L'honneur s'élabore au tréfonds de l'individu, il est considéré par celui qui y tend comme un sentiment noble lui permettant de se surpasser. La mort ne fait pas peur à l'homme d'honneur. Don Juan respecte la promesse faite au Commandeur, il lui donne sa main ; il sait qu'il en meurt, qu'il se damne sans doute, mais l'essentiel est d'agir en homme d'honneur : « Donne-moi cette main, n'aie pas peur. – Que dis-tu ? Peur, moi ! Serais-tu l'enfer même que ma main je te la donnerais sur l'heure. »

Mais ce sentiment noble ne repose absolument pas sur la morale ; plus exactement, il n'y a pas de référence de l'un à l'autre. L'honneur, au nom d'un certain code, commande certaines actions, mais la finalité de ces actions importe peu. Le vainqueur d'une joute d'honneur voit sa réputation grandie de l'humiliation du vaincu : « Les rois vainqueurs s'accaparent les titres / Des ennemis vaincus dont ils font leurs captifs. » Le séducteur ne perd pas son honneur en trompant le mari – en Andalousie comme à peu près partout, c'est bien le mari bafoué qui déchoit ; les exemples sont multiples. Les jansénistes dénonçaient déjà la fausseté de la « morale héroïque » fondée sur l'exaltation de la gloire, de l'honneur : « Nous ne nous contentons pas de la vie que nous avons en nous et notre propre être, écrivait Pascal, nous voulons vivre dans l'idée des autres une vie imaginaire, et nous nous efforçons pour cela de paraître.

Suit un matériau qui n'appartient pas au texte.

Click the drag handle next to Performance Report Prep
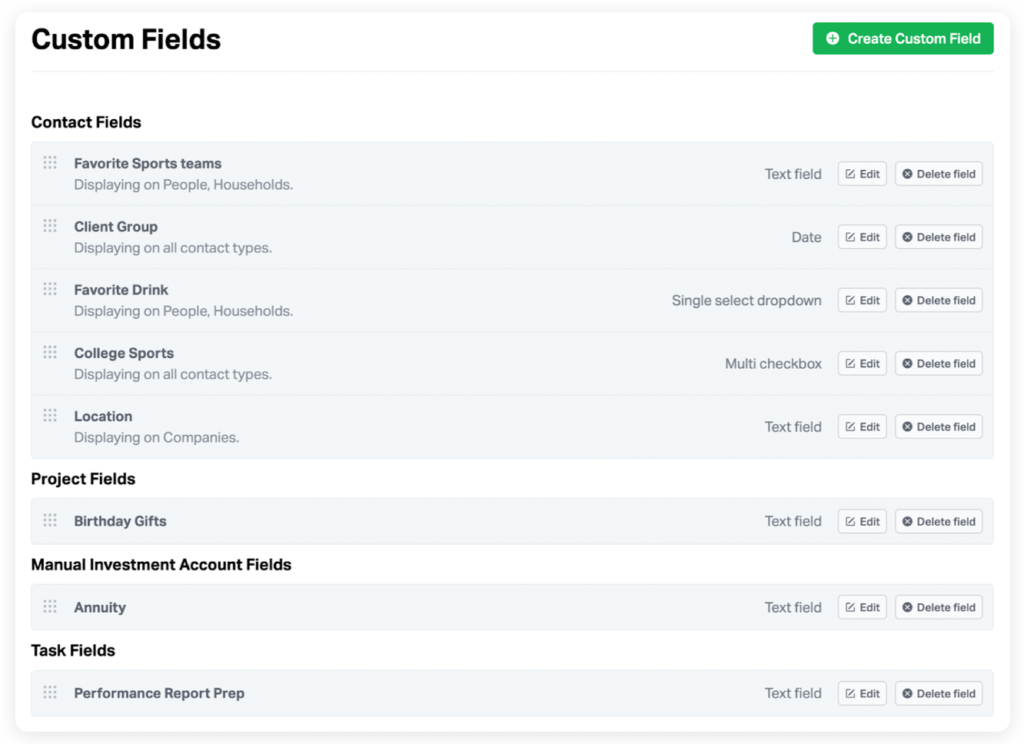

Nous travaillons incessamment à embellir et conserver notre être imaginaire, et négligeons pour cela le véritable [...]. Grande marque du néant de notre propre être, de n'être pas satisfait de l'un sans l'autre et d'échanger souvent l'un pour l'autre. » Vanité donc que l'honneur.

L'honneur ne peut être un sentiment moral, car il ne consiste pas à respecter le sujet de moralité en soi, mais à respecter un code élaboré par un groupe social ; car il ne consiste pas à estimer l'individu pour lui-même, mais selon l'estime d'autrui, ce qui peut mener à une parfaite hétéronomie.

L'honneur peut être une religion pour certains ; en fait, honneur et religion sont antinomiques. Le bien et le mal n'ont pas le même sens, la même valeur, selon la loi de l'Église et selon le code imposé à l'homme d'honneur. Et, lorsque Bernanos assure qu'« il y a un honneur chrétien [qui] est la fusion mystérieuse de l'honneur humain et de la charité du Christ », il s'agit d'un honneur transfiguré, d'un honneur d'une autre espèce que notre honneur commun. Mais la confrontation de ces définitions contradictoires est un exercice un peu vain, car il est probablement vrai qu'« on ne raisonne pas sur l'honneur, on le sent ».